Corvo Attano, the grizzled former bodyguard of the former empress returns as the main protagonist, and he’s joined by Emily Kaldwin, the empress of the isles. Either one can be selected to play through the game with, and each character has their own unique suite of skills, via a multi-pathed skill tree. While the strengths of both characters are balanced between direct and indirect combat, Corvo is more run-and-gun (or blink and gun), while Emily’s skill set is a little more suited to stealthier, more unconventional play.
The setting of Karnaca is less dreary than the Victorian-inspired Dunwall, and slightly more colourful — think Spanish/Roman architecture, more colonial than industrial — sprawling neighbourhoods of white buildings capped with brightly tiled roofs by the sea, a thin veil disguising the conflict going on within the city.
Inside the mansion is another story entirely. The building itself is like a giant Rubix cube; activating levers scattered about the level trigger walls, floors, stairs and furniture to move about and into different configurations.
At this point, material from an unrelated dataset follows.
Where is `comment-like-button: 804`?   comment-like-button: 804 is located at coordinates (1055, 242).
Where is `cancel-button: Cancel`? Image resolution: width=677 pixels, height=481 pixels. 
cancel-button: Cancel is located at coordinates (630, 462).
It’s like navigating some kind of industrial era Rube Goldberg machine already in motion. The trick is blinking or jumping through the moving sections to progress through them. Each level will have a similarly mechanic, such as the manipulation of environmental hazards or time control to complete your objectives.
Clockwork robots stalk the halls of mansion: daunting, mechanical creations with large blades for arms. They can be circumvented in a number of ways, enabling a lot of player experimentation. shooting them in the head will cause them to attack their allies, hacking their limbs off will disable them and a well-placed grenade will render them scrap. The human enemies you encounter are extremely quick on the draw themselves; the AI feels a lot harder to outwit, making successful take-downs that much more rewarding.
Most impressive was the lack of linearity in the level design. I thought I was enterprising finding several completely different ways to reach Jindosh, but after the demo had ended and I asked other people about the paths they took, I realised there were routes that hadn’t even occurred to me, such as climbing to the roof. While confusing in places, the level felt broad — it rarely seemed like areas were closed off to me, rather that I just needed to think of ways to enter those areas. There weren’t any telltale air vents that appear in oh so many faux-stealth portions of action games, which lent itself to much higher immersion.
Additionally, adding to the immersion, were bits and pieces of collectible lore scattered about the place. each note, letter or book allowed a player partial to exploration to flesh out a fuller backstory — in this case, getting a bit more of an idea about just what kind of a person Kirin Jindosh is, eventually influencing whether or not I killed him.
As in the previous installment, “low chaos” (or quiet) knock outs and “high chaos” bloody rampages disrupt the outside world and the accompanying story accordingly, and the larger story-line will differ based on the methods you use to achieve your goals.
From what I’ve seen so far, I’m confident Arkane can deliver a richer, tighter sequel, with well-tuned gameplay, deeper lore and story elements, and liberal experimentation and innovation in level design. for now, I’m definitely intrigued to see what other secrets lie in store for Dishonored 2‘s release come November.
Dishonored 2 releases November 10 on PlayStation 4, Xbox One and Windows PC.